**Records for the exercise**

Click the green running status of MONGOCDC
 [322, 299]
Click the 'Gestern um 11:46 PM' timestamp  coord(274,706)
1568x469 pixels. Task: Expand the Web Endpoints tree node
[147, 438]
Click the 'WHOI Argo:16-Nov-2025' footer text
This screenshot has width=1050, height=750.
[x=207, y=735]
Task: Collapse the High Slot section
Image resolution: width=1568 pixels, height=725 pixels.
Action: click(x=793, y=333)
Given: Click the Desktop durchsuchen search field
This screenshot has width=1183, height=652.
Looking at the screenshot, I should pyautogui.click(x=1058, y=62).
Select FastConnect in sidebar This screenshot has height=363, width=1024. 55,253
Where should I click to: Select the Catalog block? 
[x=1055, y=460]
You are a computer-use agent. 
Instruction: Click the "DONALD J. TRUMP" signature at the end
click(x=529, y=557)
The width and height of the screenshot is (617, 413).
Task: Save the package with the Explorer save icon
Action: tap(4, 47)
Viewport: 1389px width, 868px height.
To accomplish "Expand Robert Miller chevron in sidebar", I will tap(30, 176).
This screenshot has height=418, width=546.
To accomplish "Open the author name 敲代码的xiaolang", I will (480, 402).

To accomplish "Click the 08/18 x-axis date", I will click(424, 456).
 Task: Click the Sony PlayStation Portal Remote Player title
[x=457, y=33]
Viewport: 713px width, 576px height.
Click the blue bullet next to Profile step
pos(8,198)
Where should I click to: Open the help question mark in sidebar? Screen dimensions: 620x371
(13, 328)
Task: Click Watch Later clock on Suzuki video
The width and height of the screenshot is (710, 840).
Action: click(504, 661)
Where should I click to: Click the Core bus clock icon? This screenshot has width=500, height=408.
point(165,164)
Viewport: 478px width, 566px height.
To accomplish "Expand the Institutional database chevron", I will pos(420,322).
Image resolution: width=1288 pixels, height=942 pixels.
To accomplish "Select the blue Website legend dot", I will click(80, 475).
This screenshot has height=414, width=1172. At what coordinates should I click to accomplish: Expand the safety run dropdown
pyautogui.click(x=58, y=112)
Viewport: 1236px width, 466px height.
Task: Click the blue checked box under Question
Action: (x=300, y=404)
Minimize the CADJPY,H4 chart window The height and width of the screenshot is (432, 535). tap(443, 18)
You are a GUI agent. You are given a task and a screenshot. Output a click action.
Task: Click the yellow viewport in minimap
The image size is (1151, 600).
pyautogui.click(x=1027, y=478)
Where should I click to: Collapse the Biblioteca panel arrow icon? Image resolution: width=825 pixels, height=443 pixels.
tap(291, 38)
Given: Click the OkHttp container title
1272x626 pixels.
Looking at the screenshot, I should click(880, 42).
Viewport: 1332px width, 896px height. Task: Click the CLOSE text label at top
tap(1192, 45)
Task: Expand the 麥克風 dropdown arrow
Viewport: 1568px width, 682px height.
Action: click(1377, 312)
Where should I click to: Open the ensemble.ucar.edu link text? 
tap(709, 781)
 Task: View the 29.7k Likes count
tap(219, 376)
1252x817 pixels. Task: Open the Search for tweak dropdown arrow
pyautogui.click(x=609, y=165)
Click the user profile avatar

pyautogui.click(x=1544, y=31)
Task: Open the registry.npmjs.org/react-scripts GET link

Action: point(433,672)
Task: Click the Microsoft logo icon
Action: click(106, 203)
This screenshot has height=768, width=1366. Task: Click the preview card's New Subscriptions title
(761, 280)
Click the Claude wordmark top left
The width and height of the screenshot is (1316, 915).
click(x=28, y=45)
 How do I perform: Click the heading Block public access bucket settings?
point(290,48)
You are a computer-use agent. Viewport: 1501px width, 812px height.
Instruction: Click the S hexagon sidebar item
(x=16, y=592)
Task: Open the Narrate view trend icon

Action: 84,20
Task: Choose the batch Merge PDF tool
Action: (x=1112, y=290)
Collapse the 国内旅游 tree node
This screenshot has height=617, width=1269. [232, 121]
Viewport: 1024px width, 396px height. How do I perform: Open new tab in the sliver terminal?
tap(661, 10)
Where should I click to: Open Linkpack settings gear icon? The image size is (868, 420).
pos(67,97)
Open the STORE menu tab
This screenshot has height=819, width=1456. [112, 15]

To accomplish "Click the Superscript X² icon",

**Exercise**
The lines to return are those with the string "computer" in them; copy each from the entries above.

**Written response**
You are a computer-use agent. 
You are a computer-use agent. Viewport: 1501px width, 812px height.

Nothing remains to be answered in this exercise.